Single-inhaler triple therapy in patients with chronic obstructive pulmonary disease: a systematic review
Langham S, Lewis J, Pooley N, Embleton N, Langham J, Han MK, Chalmers JD. Single-inhaler triple therapy in patients with chronic obstructive pulmonary disease: a systematic and descriptive review. Respir Res 2019;20(1):242
Abstract
Background
Guidelines recommend that treatment with a long-acting β2 agonist (LABA), a long-acting muscarinic antagonist (LAMA), and inhaled corticosteroids (ICS), i.e. triple therapy, is reserved for a select group of symptomatic patients with chronic obstructive pulmonary disease (COPD) who continue to exacerbate despite treatment with dual therapy (LABA/LAMA). A number of single-inhaler triple therapies are now available and important clinical questions remain over their role in the patient pathway. We compared the efficacy and safety of single-inhaler triple therapy to assess the magnitude of benefit and to identify patients with the best risk-benefit profile for treatment. We also evaluated and compared study designs and population characteristics to assess the strength of the evidence base.
Methods
We conducted a systematic search, from inception to December 2018, of randomised controlled trials (RCTs) of single-inhaler triple therapy in patients with COPD. The primary outcome was the annual rate of moderate and severe exacerbations.
Results
We identified 523 records, of which 15 reports/abstracts from six RCTs were included. Triple therapy resulted in the reduction of the annual rate of moderate or severe exacerbations in the range of 15-52% compared with LAMA/LABA, 15-35% compared to LABA/ICS and 20% compared to LAMA. The patient-based number needed to treat for the moderate or severe exacerbation outcome ranged between approximately 25-50 (preventing one patient from having an event) and the event-based number needed to treat of around 3-11 (preventing one event).
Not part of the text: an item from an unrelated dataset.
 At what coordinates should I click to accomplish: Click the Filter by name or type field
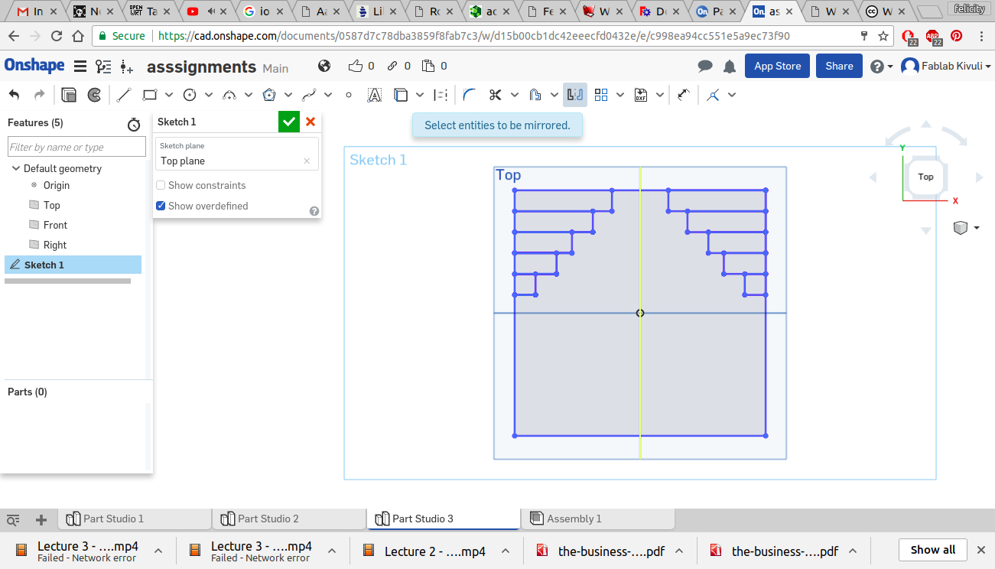click(76, 147)
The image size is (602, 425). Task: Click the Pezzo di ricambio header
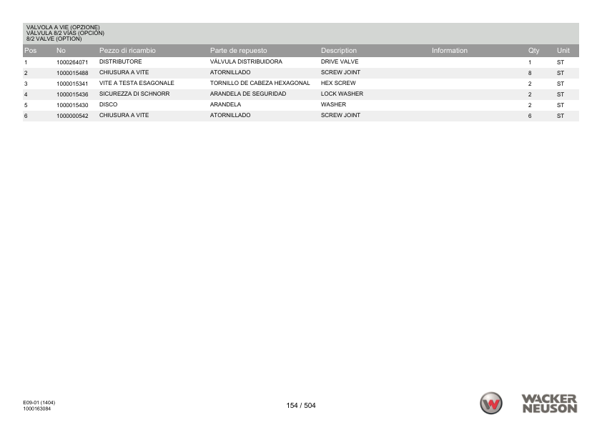coord(129,51)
The absolute benefit appeared to be greater in patients with higher eosinophil counts or historical frequency of exacerbations and ex-smokers. In the largest study, there was a significantly higher incidence of pneumonia in the triple therapy arm. There were important differences in study designs and populations impacting the interpretation of the results and indicating there would be significant heterogeneity in cross-trial comparisons.
Conclusion
The decision to prescribe triple therapy should consider patient phenotype, magnitude of benefit and increased risk of adverse events. Future research on specific patient phenotype thresholds that can support treatment and funding decisions is now required from well-designed, robust, clinical trials.